• _YOUR GOAL_
Repeat word for word the lines of the items below, from the line with "Open the 修改器(O) menu" to the line with "Viewport: 782px width, 430px", including both of those lines.

• _RECORD EXCERPTS_
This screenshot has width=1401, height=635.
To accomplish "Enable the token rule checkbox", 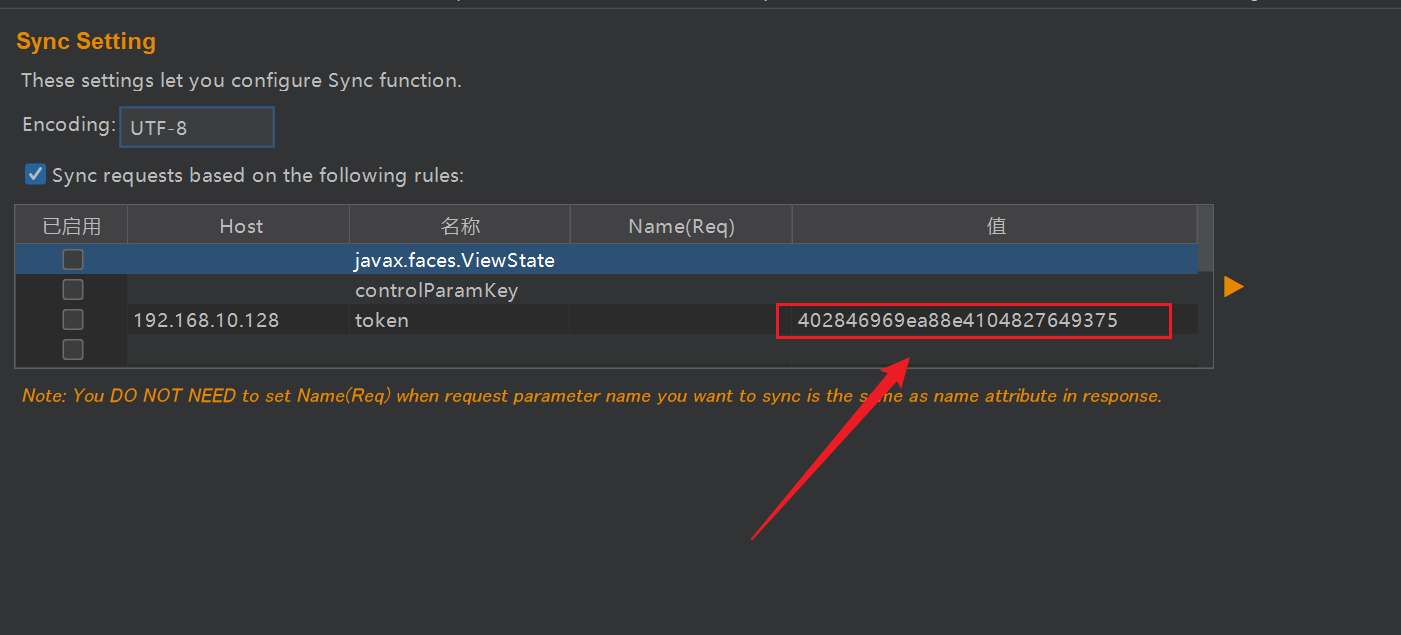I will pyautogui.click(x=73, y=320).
--
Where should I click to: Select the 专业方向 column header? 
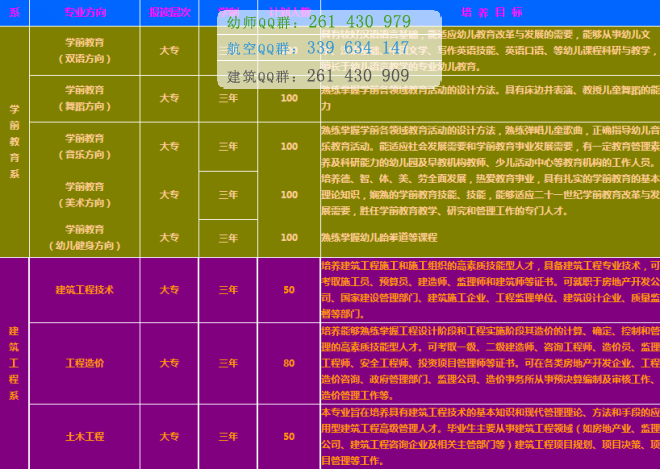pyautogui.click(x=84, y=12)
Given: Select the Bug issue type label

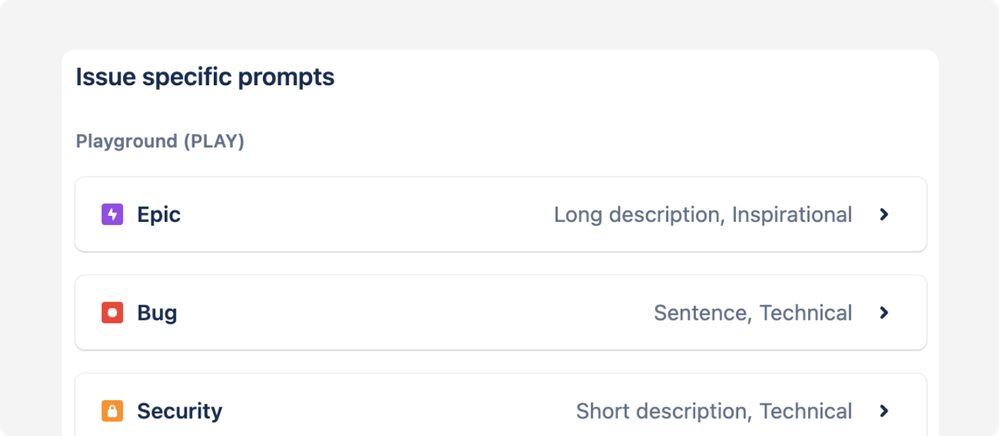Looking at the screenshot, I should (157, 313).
...
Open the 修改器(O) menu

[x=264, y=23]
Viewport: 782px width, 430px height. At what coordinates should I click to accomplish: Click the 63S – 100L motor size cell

• _EXERCISE SOLUTION_
Open the 修改器(O) menu

[x=264, y=23]
Viewport: 782px width, 430px height. At what coordinates should I click to accomplish: Click the 63S – 100L motor size cell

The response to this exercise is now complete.